Render every line from the start of the records down to the line containing "pyautogui.click(x=23, y=30)", both included, as a numbered list with the blank lines left out.
[BEGIN]
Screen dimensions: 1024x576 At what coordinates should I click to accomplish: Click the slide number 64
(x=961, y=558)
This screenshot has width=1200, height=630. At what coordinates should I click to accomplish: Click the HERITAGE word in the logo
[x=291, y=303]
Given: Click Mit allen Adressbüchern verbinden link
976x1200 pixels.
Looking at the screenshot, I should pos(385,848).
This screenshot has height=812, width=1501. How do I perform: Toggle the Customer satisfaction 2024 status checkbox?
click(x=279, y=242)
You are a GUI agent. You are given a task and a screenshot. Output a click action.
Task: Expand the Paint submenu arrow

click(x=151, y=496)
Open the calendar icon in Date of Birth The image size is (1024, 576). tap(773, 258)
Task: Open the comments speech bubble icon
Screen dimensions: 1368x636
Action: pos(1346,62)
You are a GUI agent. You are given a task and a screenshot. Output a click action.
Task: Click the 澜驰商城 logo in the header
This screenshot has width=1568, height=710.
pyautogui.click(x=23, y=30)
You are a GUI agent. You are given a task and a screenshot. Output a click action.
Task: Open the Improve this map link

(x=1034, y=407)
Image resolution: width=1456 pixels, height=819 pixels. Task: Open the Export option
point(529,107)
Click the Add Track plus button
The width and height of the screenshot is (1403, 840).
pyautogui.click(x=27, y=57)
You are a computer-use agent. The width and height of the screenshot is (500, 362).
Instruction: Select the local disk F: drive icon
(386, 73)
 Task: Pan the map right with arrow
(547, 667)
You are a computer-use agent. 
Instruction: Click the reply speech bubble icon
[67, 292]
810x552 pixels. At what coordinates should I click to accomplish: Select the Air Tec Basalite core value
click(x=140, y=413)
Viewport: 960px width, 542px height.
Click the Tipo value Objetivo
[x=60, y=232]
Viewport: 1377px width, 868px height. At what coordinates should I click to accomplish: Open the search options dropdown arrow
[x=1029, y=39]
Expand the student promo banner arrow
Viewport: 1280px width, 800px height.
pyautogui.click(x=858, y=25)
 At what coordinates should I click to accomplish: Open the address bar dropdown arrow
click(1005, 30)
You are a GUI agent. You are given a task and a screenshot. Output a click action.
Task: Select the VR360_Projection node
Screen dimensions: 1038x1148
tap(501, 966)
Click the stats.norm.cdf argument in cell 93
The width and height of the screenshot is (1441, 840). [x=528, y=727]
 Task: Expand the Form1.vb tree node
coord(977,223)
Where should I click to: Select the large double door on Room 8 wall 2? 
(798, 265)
[END]
Complete output
1. Screen dimensions: 1024x576 At what coordinates should I click to accomplish: Click the slide number 64
2. (x=961, y=558)
3. This screenshot has width=1200, height=630. At what coordinates should I click to accomplish: Click the HERITAGE word in the logo
4. [x=291, y=303]
5. Given: Click Mit allen Adressbüchern verbinden link
6. 976x1200 pixels.
7. Looking at the screenshot, I should pos(385,848).
8. This screenshot has height=812, width=1501. How do I perform: Toggle the Customer satisfaction 2024 status checkbox?
9. click(x=279, y=242)
10. You are a GUI agent. You are given a task and a screenshot. Output a click action.
11. Task: Expand the Paint submenu arrow
12. click(x=151, y=496)
13. Open the calendar icon in Date of Birth The image size is (1024, 576). tap(773, 258)
14. Task: Open the comments speech bubble icon
15. Screen dimensions: 1368x636
16. Action: pos(1346,62)
17. You are a GUI agent. You are given a task and a screenshot. Output a click action.
18. Task: Click the 澜驰商城 logo in the header
19. This screenshot has width=1568, height=710.
20. pyautogui.click(x=23, y=30)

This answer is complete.